Within the body 12 is at least one cavity 14A, 14B, 14C into which a liquid 16 is disposed so as to fill at least 90 percent of each cavity 14A, 14B, 14C. This or these liquid-filled cavities 14A, 14B, 14C are of such size, shape, and position as to render it likely that one or more of them will be ruptured by a bullet striking the target 10, provided that the size, shape, position, or orientation of these liquid-filled cavities 14A, 14B, 14C does not adversely affect the operation or storability of the target 10. For example, FIG. 1 shows a cavity 14A in the shape of the frustrum of a right circular cone and a cavity 14B in the shape of a sphere; FIG. 2 shows a disk-shaped cavity 14C; but virtually any shape could be used. Shapes with edges or with edges and corners are preferred because those features provide points of stress concentration in case of internal shock. Further, because it is desireable for a projectile to be fully immersed in the liquid 16 in the cavity 14A, 14B, 14C before exiting, a cavity 14A, 14B, 14C should be at least projectile-length thick along that axis a projectile will most likely travel through the cavity 14A, 14B, 14C.
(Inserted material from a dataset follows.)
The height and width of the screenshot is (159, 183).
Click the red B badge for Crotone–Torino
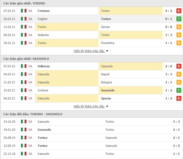click(x=179, y=11)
Cavities 14A, 14B, 14C must be positioned so as to not interfere with the installation or operation of any of the other target elements. In the self-propelled configuration, this would most likely be between the guidance control device 28 and the rocket motor 18, both described further below. In the towed configuration, there would be more latitude in positioning because there are less space-consuming elements to position around. As it has been found in practice that towed targets are more effectively towed in flight if the center of gravity is located toward the leading or nose portion of the target, it is preferrable to position the liquid-filled cavities forward toward the nose section of the target to move the center of gravity of the target in that direction also. However, as the liquid 16 in the cavities 14A, 14B, 14C is relatively heavy element in the target 10, in no event should a cavity 14A, 14B, 14C be so far forward, to the rear, or to one side, so as to disrupt the dynamic aeronautic stability of the target 10. In addition, although it is desireable that any points of stress concentration be close to the surface of the target body 12, those points cannot be so close as to undermine the strength of the foam. Considering the lightweight foam used in target 10 construction and the tremendous aerodynamic stresses which targets 10 are subjected to in use, at least one-quarter inch of foam is necessary between any cavity 14A, 14B, 14C and the closest point outside the target 10.
10 cubic inches for a single cavity, e.g. 14C, in a typical, lightweight target 10 would constitute the lower limit for a reasonable volume in order to present a large enough cavity-target, regardless of cavity 14C shape, position, or orientation. Likewise, total volume of numerous small cavities would have to be at least 10 cubic inches. At the upper end, volume would be limited by weight. Assuming 231 cubic inches per gallon of liquid 16, and a liquid 16 weight of approximately 9 pounds per gallon (water: 8.337 lbs.; Ethylene Glycol or 1-2-Ethanediol: 9.31 lbs.), and compensating slightly for reduced body 12 weight because of the cavity-sized lack of foam, 120 cubic inches is about the upper limit for total cavity 14A+14B, 14C size in a typical, lightweight target 10. In a typical target 10, regardless of cavity volume, a cavity-target of at least 10 square inches should face the weapons platform when the target 10 is in position to be fired upon. For larger targets or special purpose smaller targets, it may be necessary to increase or decrease cavity volume respectively in conformity with the approximate size and weight guidelines provided for typical targets.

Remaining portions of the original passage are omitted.